J’ai craqué pour la richesse de cet album original en tous points. Le récit est à la fois pertinent, drôle, sarcastique et touchant. Il donne vie à un personnage intelligent et complexe, qui se pensait à l’abri derrière une épaisse carapace (suffisamment distant pour qu’on le laisse se lover dans sa solitude). L’auteur utilise plusieurs styles de narration et nous oblige à faire des va-et-vient dans l’histoire d’Asterios. Il y a un phénomène étrange dans cet album, un effet récurrent d’attraction /répulsion pour le personnage. Tour à tour, on le comprend puis on le rejette… cela nous oblige également à être partie prenante durant la lecture.
Mazzucchelli crée autour d’Asterios un univers intemporel où se côtoient son passé, son présent, ses rêves et son esprit d’analyse. Cet ensemble sert magnifiquement une riche remise en question, ce qui oblige le scénario à faire le grand écart en permanence entre un sentiment et son contraire. On navigue entre deux registres : l’irrationnel d’un coté (amour, deuil, émotions, filiation…), le rationnel et la Science de l’autre (travail, mathématique, architecture, Arts, raison…). On baigne en pleine métaphysique ! Mais tout est ici tellement imbriqué qu’il est difficile de se sentir balloté pendant la lecture. L’univers d’Asterios Polyp est cohérent, réaliste et palpable. Mazzucchelli a créé un album d’une rare qualité, un monde d’une grande richesse dans lequel il nous guide à l’aide de multiples atmosphères visuelles. De chaque personnage émane une atmosphère : chacun a sa bichromie, son style de dessin, son phrasé, sa police de caractère mais également sa forme de phylactères. Cela nous aide à les entendre parler, on repère leurs accents ou les trémolos dans la voix… bref, cela apporte du relief à ces personnalités que l’on va suivre 300 planches durant. Quelle richesse au niveau du graphisme d’autant que Mazzucchelli n’hésite pas à faire coexister les différents univers, ce qui ne rate pas de nous surprendre… comme ici par exemple…
… avec le passé d’Asterios dans une bichromie blanc-bleu : des visuels dépourvus de détails, un trait chirurgical où évolue le personnage principal est représenté comme s’il se dessinait lui-même (je précise qu’Asterios est architecte. En parallèle, l’univers de son ex-compagne est en bichromie blanc – rose, le dessin est rond, il y a du relief, on ressent ses émotions.
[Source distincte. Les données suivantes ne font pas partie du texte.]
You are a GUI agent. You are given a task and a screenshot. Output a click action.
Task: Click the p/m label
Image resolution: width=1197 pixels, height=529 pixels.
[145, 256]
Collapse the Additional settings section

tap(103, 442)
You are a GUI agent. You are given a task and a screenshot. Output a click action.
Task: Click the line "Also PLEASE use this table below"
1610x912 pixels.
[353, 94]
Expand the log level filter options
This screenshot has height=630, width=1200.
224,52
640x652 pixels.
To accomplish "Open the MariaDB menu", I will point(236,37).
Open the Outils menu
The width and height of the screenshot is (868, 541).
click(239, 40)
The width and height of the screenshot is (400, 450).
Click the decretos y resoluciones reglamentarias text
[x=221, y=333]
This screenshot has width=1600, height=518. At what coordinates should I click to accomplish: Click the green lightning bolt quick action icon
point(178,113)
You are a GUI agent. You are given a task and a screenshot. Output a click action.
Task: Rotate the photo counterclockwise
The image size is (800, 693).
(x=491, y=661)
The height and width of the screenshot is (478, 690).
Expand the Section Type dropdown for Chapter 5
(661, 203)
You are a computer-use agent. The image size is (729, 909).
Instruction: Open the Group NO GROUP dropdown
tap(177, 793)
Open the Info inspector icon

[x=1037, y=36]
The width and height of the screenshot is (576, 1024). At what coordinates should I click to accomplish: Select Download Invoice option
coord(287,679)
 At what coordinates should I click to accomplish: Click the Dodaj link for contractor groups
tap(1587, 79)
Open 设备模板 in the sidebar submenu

Une lecture que je partage avec Mango et les participants aux
Je me suis sentie bien dans cet album, disposant d’une bande-son inattendue et piochant tour à tour dans mes propres références (Pierre Dac, Woody Allen ou Pierre Desproges) pour marquer une note d’ironie ou la saveur d’une émotion.
La lecture est vivante, cet album est une belle réussite. Je vous le recommande chaudement !
Prix Spécial du Jury à Angoulême en 2011 et Grand Prix de la Critique de l’ACBD en 2010.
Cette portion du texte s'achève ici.